Фракции, содержащие пигменты ежей, объединяют. Этиловый спирт удаляют концентрированием в вакууме при 60°С. Водный остаток лиофилизуют. Получают темно-красный лиофильный порошок - ферментный комплекс полигидроксинафтохинонов. Выход продукта составляет 42 г.

Полученный лиофильный порошок растворяют в 500 мл дистиллированной воды. Нерастворившийся осадок отделяют центрифугированием. К 400 мл водного раствора полученного комплекса добавляют 3600 мл 96° этилового спирта (соотношение 1:9). Водно-спиртовой раствор помещают на 18-24 часа в холодильник (4°С) для формирования осадка белка. Выпавший белок отделяют центрифугированием и промывают 500 мл 96° этилового спирта. Белок, полученный после осаждения и центрифугирования, растворяют в 100 мл дистиллированной воды и хроматографируют на сефакриле S-200 в дистиллированной воде. Собирают окрашенный белковый пик и лиофилизуют. Получают 2,45 г белкового порошка.
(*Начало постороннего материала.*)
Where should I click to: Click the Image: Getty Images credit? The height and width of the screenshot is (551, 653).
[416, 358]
Спиртовые растворы объединяют и концентрируют в вакууме досуха при температуре 50-60°С. Сухой остаток в количестве 10 г растворяют в 500 мл 96° этилового спирта и хроматографируют на колонке с сефадексом LH-20 в этиловом спирте. Отделяют фиолетовую фракцию пигмента и упаривают в вакууме досуха при температуре 50-60°С, растворяют в сухом ацетоне и кристаллизуют. Получают 0,3 г порошка фиолетового цвета, представляющего собой индивидуальное соединение - спинохром-А.
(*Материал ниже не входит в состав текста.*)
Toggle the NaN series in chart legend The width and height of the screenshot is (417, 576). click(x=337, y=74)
Способ получения спинохрома А и белка морских ежей, взаимодействующего с полигидроксинафтохиноном, характеризующийся тем, что сырье промывают водой, экстрагируют трехкратно 96%-ным этиловым спиртом, деминерализуют 20%-ной фосфорной кислотой, затем водно-кислотную смесь фильтруют, центрифугируют, далее полученный раствор наносят на полихром 1, посторонние примеси отмывают 3%-ной фосфорной кислотой и дистиллированной водой, а комплекс белка с полигидроксинафтохиноном элюируют 10%-ным этиловым спиртом, затем 40%-ным этиловым спиртом, фракции объединяют; далее этиловый спирт удаляют концентрированием в вакууме, водный остаток лиофилизуют; затем полученный лиофильный порошок растворяют в воде, нерастворившийся осадок отделяют центрифугированием, а к водному раствору добавляют этиловый спирт при соотношении 1:9 и выдерживают в течение 18-24 ч при 4°С для формирования осадка белка, затем выпавший белок отделяют центрифугированием и промывают 96%-ным этиловым спиртом, далее полученный белок растворяют в воде, хроматографируют на сефакриле S-200 и лиофилизуют; затем спиртовые растворы объединяют и концентрируют в вакууме досуха, далее сухой остаток растворяют в 96%-ном этиловом спирте и хроматографируют на сефадексе LH-20, затем отделяют фиолетовую фракцию спинохрома А, упаривают в вакууме досуха, далее сухой остаток растворяют в ацетоне и кристаллизуют.